The post-mortem STEM images (Fig. 8e) of the anode catalyst layer in CCM cross-sections after the durability test show that the degradation was highly uneven in-plane. Some regions of the catalyst layer have a significant band of iridium formed in the adjacent membrane from dissolved and re-deposited catalyst, while other regions appear nearly pristine with no iridium band. STEM EDS measurements (Fig. S2) show that the iridium band is composed of iridium oxide. Notably, the degraded regions with an iridium band all appear to be in locations where the catalyst layer has been indented into the membrane, presumably by the anode PTL. It thus appears that degradation is significantly faster in regions directly contacted by the PTL in comparison to regions adjacent to PTL pores. This is the expected pattern of degradation for a catalyst layer with dominant in-plane electronic resistance, as conduction in-plane in the catalyst layer away from regions of PTL contact will lead to ohmic drops that decrease the applied overpotential at the catalyst surface. This is consistent with the evidence presented in the previous two sections that in-plane electronic resistance is dominant in low-loaded IrO₂ catalyst layers.

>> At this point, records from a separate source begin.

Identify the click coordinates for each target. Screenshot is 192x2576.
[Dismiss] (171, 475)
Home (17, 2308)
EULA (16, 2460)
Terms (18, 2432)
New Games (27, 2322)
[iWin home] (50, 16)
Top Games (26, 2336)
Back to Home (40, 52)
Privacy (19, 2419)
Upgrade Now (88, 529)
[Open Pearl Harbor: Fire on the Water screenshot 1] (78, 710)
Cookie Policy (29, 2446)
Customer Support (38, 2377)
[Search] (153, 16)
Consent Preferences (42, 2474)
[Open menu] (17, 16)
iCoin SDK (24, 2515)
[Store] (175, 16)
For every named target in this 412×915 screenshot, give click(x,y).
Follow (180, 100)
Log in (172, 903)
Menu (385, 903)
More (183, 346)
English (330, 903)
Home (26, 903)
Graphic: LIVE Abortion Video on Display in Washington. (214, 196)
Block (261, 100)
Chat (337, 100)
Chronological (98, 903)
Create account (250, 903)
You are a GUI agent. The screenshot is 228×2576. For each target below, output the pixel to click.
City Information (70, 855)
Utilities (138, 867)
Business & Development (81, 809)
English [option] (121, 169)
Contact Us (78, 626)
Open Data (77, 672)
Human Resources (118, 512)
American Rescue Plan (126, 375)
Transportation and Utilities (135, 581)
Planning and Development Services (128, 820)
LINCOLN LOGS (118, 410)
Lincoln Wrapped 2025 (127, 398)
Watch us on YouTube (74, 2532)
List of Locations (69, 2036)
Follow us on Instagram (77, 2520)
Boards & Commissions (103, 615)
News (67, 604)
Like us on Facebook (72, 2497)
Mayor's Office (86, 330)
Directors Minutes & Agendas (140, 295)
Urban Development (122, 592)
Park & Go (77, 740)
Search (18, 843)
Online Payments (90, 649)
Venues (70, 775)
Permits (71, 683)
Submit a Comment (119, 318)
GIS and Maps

This result also highlights that catalyst layer resistance can be an important risk factor for electrolyzer durability, especially for low Ir-loaded anodes. Regions of the catalyst layer that contact the PTL are critical for providing conduction to the rest of the catalyst layer. However, when significant in-plane electronic resistance is present, these regions are the most active at high current density and will degrade fastest and fail first, potentially disconnecting un-damaged parts of the catalyst layer. While we did not observe a significant increase in ${R}_{CL}$ from the durability test, this effect may be responsible for the faster degradation in the HFR-free voltage at higher current densities (Fig. 8c) because the catalyst layer regions that are most utilized at high current densities have experienced the most degradation. Further investigations of the durability impacts of catalyst layer/PTL interactions are ongoing.